WASHINGTON - The Obama administration lifted sweeping travel restrictions on Myanmar government officials Thursday in a further acknowledgment of the country's progress in reversing decades of repressive policies.
But even as it lifted the 17-year-old travel ban, the White House moved to extend an emergency measure that allows U.S. officials to impose new sanctions in response to future human-rights abuses by Myanmar authorities, administration officials said.
The mixed decision reflected what one administration official described as "a very bumpy process" as Myanmar's civilian-led government seeks to extend civil rights to the country's 48 million inhabitants while improving ties with the West.
Although Myanmar has sought to reform its image after decades as an international pariah state, the country continues to suffer from spasms of ethnic and sectarian violence, most recently between Buddhists and a Muslim minority in the central Rakhine province.
- Washington Post
ZINTAN, Libya - Wearing a sky-blue safari suit and a pair of sandals, the imprisoned son of slain dictator Moammar Gadhafi made his second court appearance this year on Thursday in a local court in Libya's western mountains where he is facing charges of harming state security.
Seif al-Islam Gadhafi is jailed in the town of Zintan, whose fighters captured him as he was fleeing to neighboring Niger. His captivity underlines Libya's lawlessness and lack of state authority in the face of a hodgepodge of militia groups.

Parts of the exercise:
A. In the news briefs, how old was the travel ban on Myanmar government officials that the Obama administration lifted?
B. Write the next part of the news briefs, continuing the Libya item from its last sentence.

Dataset entries:
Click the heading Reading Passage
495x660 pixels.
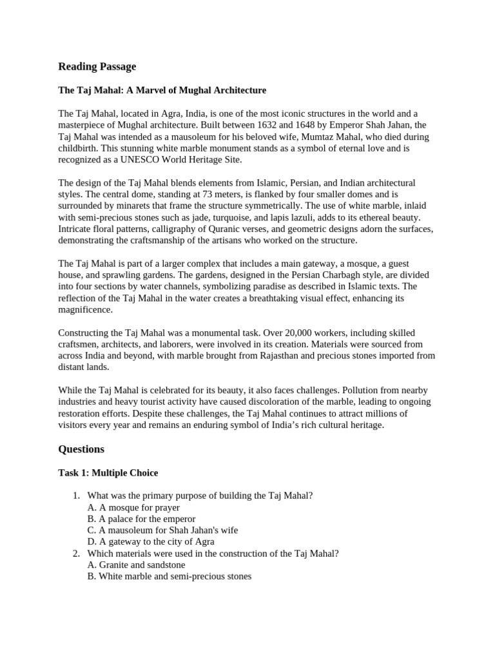click(97, 66)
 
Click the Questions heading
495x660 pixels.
click(81, 449)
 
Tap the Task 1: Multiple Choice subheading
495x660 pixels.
click(108, 473)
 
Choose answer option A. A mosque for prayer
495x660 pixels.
click(133, 507)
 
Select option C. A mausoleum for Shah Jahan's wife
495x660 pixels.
click(162, 530)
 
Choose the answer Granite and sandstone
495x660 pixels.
click(136, 565)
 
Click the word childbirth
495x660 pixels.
click(80, 148)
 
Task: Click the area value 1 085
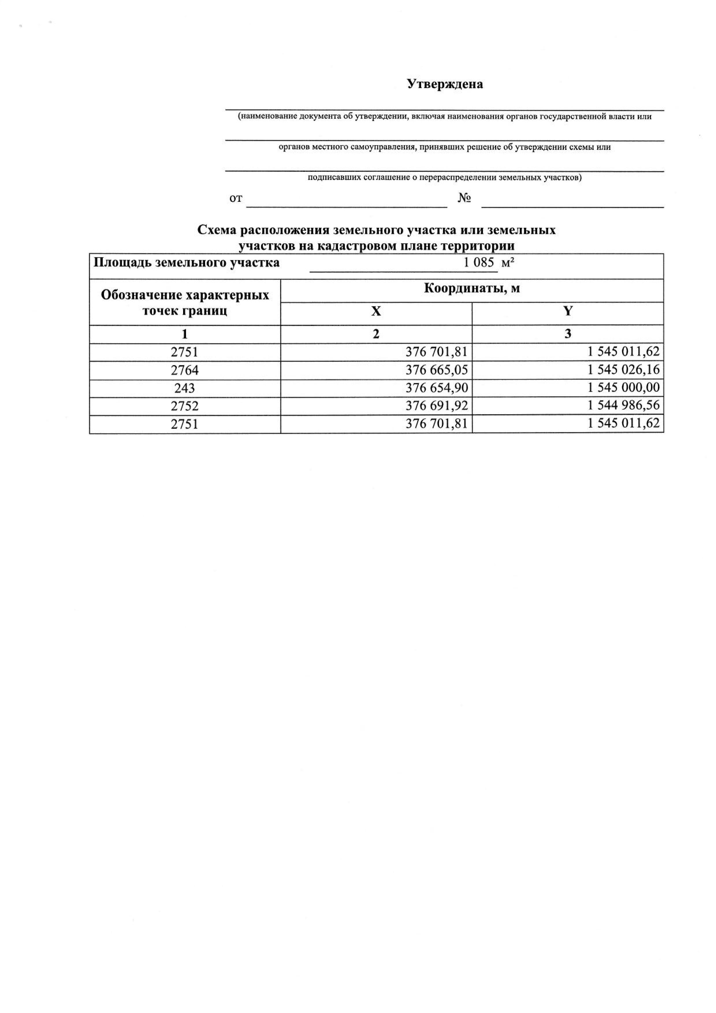(478, 262)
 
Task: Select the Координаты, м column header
(472, 288)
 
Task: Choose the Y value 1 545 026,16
(623, 369)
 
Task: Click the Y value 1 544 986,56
(623, 405)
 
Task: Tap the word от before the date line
(236, 199)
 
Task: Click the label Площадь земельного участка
(187, 263)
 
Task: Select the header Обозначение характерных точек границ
(185, 303)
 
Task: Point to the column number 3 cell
(568, 334)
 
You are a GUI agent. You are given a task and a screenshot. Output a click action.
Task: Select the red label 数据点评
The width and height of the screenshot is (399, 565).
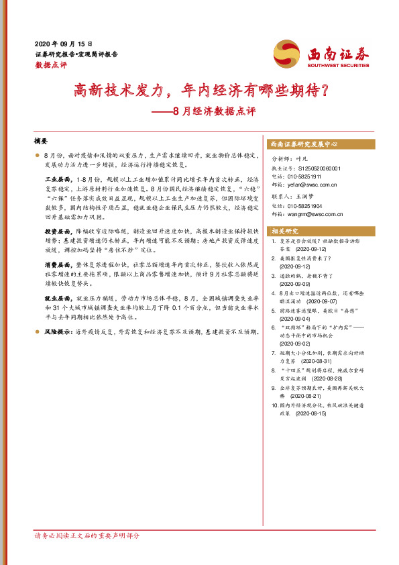point(49,65)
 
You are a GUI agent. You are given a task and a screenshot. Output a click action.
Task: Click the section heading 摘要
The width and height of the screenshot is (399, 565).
point(41,142)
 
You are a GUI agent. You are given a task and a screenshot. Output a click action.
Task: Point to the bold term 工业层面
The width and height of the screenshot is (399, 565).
point(58,181)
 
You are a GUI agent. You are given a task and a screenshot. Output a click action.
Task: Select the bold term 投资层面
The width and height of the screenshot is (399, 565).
point(58,230)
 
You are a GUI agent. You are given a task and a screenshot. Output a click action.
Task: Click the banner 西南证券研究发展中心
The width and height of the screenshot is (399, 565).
point(303,144)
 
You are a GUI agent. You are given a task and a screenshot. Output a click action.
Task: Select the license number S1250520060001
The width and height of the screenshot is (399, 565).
point(319,167)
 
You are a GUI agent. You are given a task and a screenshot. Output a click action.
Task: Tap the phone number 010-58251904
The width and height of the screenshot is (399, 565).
point(311,207)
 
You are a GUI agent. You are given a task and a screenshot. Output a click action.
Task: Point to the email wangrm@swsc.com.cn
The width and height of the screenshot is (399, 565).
point(315,215)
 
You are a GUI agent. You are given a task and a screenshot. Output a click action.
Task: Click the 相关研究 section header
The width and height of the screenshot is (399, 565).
point(282,231)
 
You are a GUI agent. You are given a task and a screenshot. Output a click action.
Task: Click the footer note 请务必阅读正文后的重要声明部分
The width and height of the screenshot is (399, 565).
point(87,535)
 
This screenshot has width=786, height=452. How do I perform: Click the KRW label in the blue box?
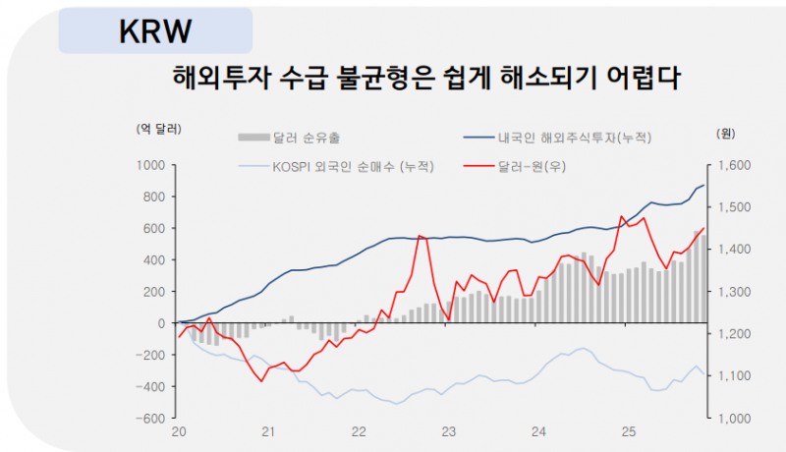coord(154,30)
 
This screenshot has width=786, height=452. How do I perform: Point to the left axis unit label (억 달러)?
coord(160,129)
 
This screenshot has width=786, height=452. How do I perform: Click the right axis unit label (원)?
coord(727,132)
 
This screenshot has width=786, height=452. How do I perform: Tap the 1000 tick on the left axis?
coord(150,166)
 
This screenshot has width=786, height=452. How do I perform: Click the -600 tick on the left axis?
coord(149,418)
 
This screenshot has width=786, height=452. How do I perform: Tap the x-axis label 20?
coord(180,432)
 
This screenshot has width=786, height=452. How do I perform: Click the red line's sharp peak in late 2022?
coord(420,236)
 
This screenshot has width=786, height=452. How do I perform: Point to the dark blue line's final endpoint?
coord(704,185)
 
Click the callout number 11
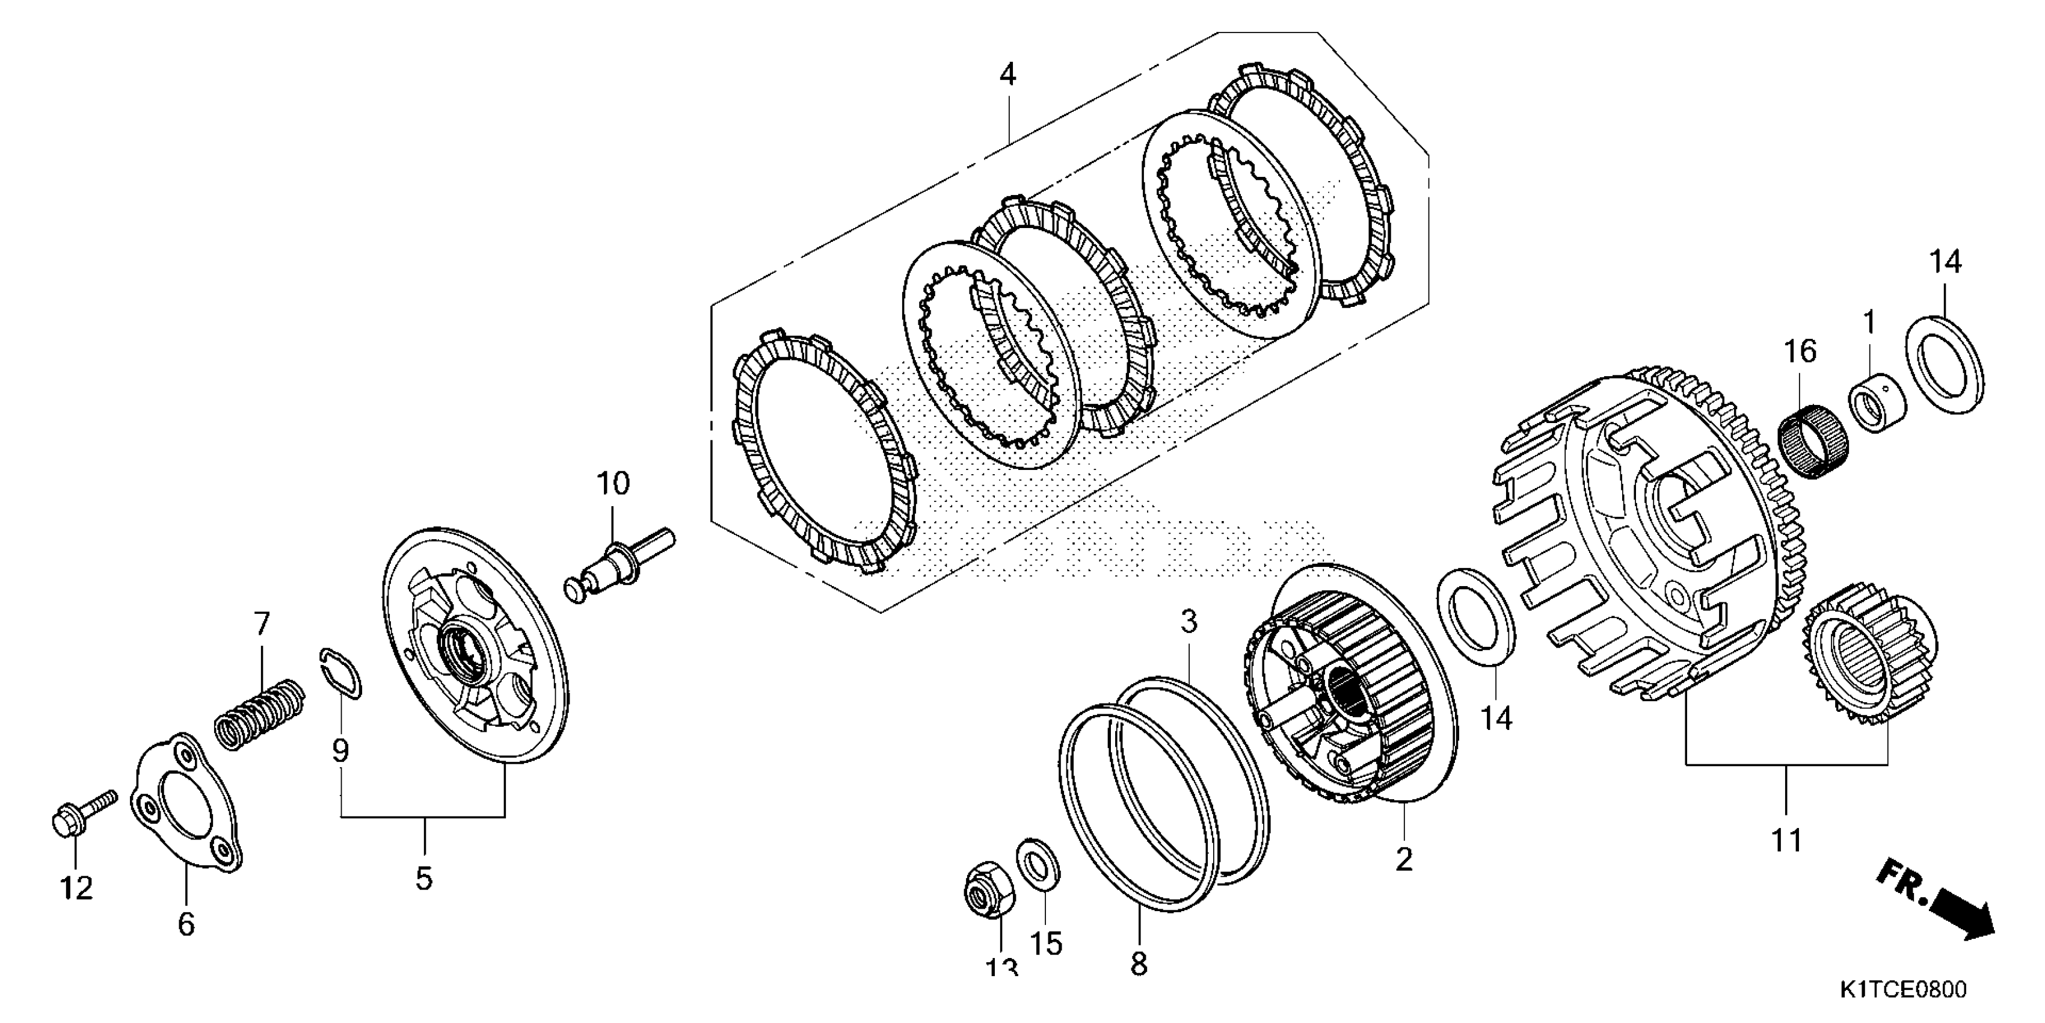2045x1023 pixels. pos(1787,839)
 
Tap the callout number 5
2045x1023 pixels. pos(424,879)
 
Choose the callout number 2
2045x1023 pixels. pos(1404,859)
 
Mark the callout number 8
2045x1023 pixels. pos(1139,964)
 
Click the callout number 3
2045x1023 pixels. pos(1188,622)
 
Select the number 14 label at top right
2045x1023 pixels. pos(1945,261)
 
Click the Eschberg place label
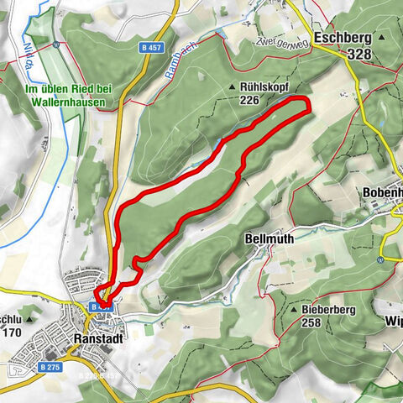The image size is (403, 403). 343,38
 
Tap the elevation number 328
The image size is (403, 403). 358,52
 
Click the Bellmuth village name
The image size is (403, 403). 270,238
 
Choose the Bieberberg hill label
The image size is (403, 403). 329,310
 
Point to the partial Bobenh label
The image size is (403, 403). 382,192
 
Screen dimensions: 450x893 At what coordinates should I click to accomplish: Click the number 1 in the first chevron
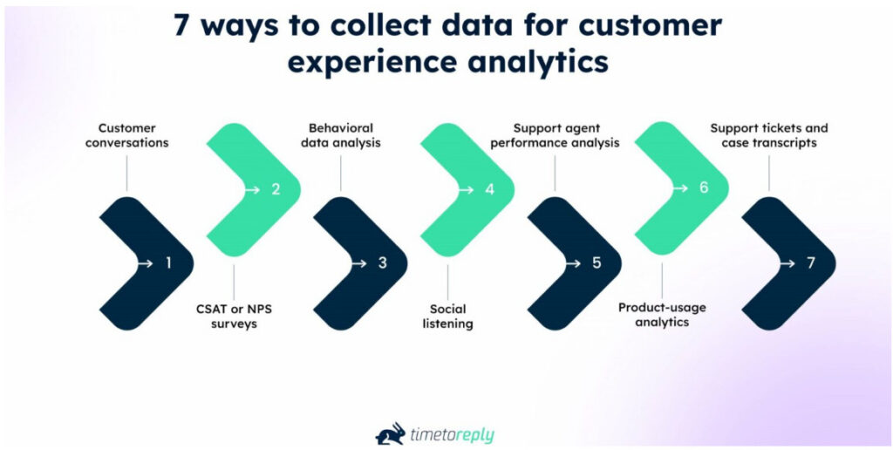(168, 262)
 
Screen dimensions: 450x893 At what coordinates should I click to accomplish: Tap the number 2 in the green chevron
(275, 188)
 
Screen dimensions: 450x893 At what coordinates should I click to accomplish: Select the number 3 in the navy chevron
(382, 262)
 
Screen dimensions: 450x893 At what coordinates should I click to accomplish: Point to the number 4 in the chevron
(489, 188)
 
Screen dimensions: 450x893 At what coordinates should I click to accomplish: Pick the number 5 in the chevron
(596, 262)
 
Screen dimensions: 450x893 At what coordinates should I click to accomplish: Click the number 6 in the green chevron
(704, 188)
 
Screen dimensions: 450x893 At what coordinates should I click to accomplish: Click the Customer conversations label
(127, 135)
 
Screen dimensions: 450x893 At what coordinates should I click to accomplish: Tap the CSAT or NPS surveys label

Exercise answers:
A. 17 years old.

B.
With no national army or police in place since the fall of Gadhafi's regime in an eight-month civil war in 2011, successive governments have been too weak to either secure Seif al-Islam's imprisonment in the capital, Tripoli, or put pressure on his captors, a militia known as Abu Bakr al-Sadek, to hand him over to the central government.
JOHANNESBURG, South Africa - Mozambique's rhinoceros population was wiped out more than a century ago by big game hunters. Reconstituted several years ago, the beasts again are on the brink of vanishing from the country by poachers seeking their horns for sale in Asia.
A leading expert said that the last rhino in the southern African nation has been killed. The warden of the Great Limpopo Transfrontier Park also says poachers have wiped out the rhinos.
Mozambique's conservation director believes a few may remain.